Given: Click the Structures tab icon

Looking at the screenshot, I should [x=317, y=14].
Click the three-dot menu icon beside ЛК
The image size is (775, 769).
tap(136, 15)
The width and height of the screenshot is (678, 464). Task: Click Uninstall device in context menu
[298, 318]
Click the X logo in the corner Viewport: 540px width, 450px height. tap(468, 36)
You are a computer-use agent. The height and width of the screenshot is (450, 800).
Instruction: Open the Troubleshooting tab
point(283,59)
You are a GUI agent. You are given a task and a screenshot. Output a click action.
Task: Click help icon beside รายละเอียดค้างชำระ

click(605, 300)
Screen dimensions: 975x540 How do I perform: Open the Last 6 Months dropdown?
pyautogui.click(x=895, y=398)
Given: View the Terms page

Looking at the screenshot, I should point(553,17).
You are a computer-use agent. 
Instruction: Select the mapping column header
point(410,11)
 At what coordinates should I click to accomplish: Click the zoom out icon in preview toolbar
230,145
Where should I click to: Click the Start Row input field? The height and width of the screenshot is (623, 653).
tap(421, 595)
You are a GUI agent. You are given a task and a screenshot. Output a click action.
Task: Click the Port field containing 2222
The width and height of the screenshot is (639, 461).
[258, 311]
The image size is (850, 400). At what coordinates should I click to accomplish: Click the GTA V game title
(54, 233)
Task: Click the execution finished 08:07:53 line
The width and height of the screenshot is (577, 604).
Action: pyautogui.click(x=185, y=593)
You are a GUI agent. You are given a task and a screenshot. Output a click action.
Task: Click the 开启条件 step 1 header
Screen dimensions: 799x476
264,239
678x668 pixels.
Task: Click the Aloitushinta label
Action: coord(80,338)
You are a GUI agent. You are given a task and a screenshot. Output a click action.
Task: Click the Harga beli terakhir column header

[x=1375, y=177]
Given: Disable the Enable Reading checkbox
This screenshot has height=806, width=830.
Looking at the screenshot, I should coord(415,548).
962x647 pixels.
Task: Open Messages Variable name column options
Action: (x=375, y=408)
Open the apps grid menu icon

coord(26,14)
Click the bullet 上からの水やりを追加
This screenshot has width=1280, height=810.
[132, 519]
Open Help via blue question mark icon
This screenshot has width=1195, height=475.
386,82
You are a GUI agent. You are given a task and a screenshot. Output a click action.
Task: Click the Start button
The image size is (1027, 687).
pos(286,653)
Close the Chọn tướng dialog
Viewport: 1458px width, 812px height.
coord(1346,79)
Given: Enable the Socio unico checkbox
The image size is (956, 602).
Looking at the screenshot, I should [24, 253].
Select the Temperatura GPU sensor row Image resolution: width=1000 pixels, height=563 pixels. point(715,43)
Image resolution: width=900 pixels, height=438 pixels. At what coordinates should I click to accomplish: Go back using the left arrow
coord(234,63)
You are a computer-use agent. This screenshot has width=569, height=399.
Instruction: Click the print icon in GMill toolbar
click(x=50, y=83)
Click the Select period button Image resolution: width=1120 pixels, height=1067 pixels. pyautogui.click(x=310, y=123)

-- DIRECTIONS FOR THIS TASK --
Above are the records; copy all of them exactly.

-- WRITTEN SOLUTION --
Given: Click the Structures tab icon

Looking at the screenshot, I should [x=317, y=14].
Click the three-dot menu icon beside ЛК
The image size is (775, 769).
tap(136, 15)
The width and height of the screenshot is (678, 464). Task: Click Uninstall device in context menu
[298, 318]
Click the X logo in the corner Viewport: 540px width, 450px height. tap(468, 36)
You are a computer-use agent. The height and width of the screenshot is (450, 800).
Instruction: Open the Troubleshooting tab
point(283,59)
You are a GUI agent. You are given a task and a screenshot. Output a click action.
Task: Click help icon beside รายละเอียดค้างชำระ

click(605, 300)
Screen dimensions: 975x540 How do I perform: Open the Last 6 Months dropdown?
pyautogui.click(x=895, y=398)
Given: View the Terms page

Looking at the screenshot, I should point(553,17).
You are a computer-use agent. 
Instruction: Select the mapping column header
point(410,11)
 At what coordinates should I click to accomplish: Click the zoom out icon in preview toolbar
230,145
Where should I click to: Click the Start Row input field? The height and width of the screenshot is (623, 653).
tap(421, 595)
You are a GUI agent. You are given a task and a screenshot. Output a click action.
Task: Click the Port field containing 2222
The width and height of the screenshot is (639, 461).
[258, 311]
The image size is (850, 400). At what coordinates should I click to accomplish: Click the GTA V game title
(54, 233)
Task: Click the execution finished 08:07:53 line
The width and height of the screenshot is (577, 604).
Action: pyautogui.click(x=185, y=593)
You are a GUI agent. You are given a task and a screenshot. Output a click action.
Task: Click the 开启条件 step 1 header
Screen dimensions: 799x476
264,239
678x668 pixels.
Task: Click the Aloitushinta label
Action: coord(80,338)
You are a GUI agent. You are given a task and a screenshot. Output a click action.
Task: Click the Harga beli terakhir column header

[x=1375, y=177]
Given: Disable the Enable Reading checkbox
This screenshot has height=806, width=830.
Looking at the screenshot, I should coord(415,548).
962x647 pixels.
Task: Open Messages Variable name column options
Action: (x=375, y=408)
Open the apps grid menu icon

coord(26,14)
Click the bullet 上からの水やりを追加
This screenshot has width=1280, height=810.
[132, 519]
Open Help via blue question mark icon
This screenshot has width=1195, height=475.
386,82
You are a GUI agent. You are given a task and a screenshot. Output a click action.
Task: Click the Start button
The image size is (1027, 687).
pos(286,653)
Close the Chọn tướng dialog
Viewport: 1458px width, 812px height.
coord(1346,79)
Given: Enable the Socio unico checkbox
The image size is (956, 602).
Looking at the screenshot, I should [24, 253].
Select the Temperatura GPU sensor row Image resolution: width=1000 pixels, height=563 pixels. point(715,43)
Image resolution: width=900 pixels, height=438 pixels. At what coordinates should I click to accomplish: Go back using the left arrow
coord(234,63)
You are a computer-use agent. This screenshot has width=569, height=399.
Instruction: Click the print icon in GMill toolbar
click(x=50, y=83)
Click the Select period button Image resolution: width=1120 pixels, height=1067 pixels. pyautogui.click(x=310, y=123)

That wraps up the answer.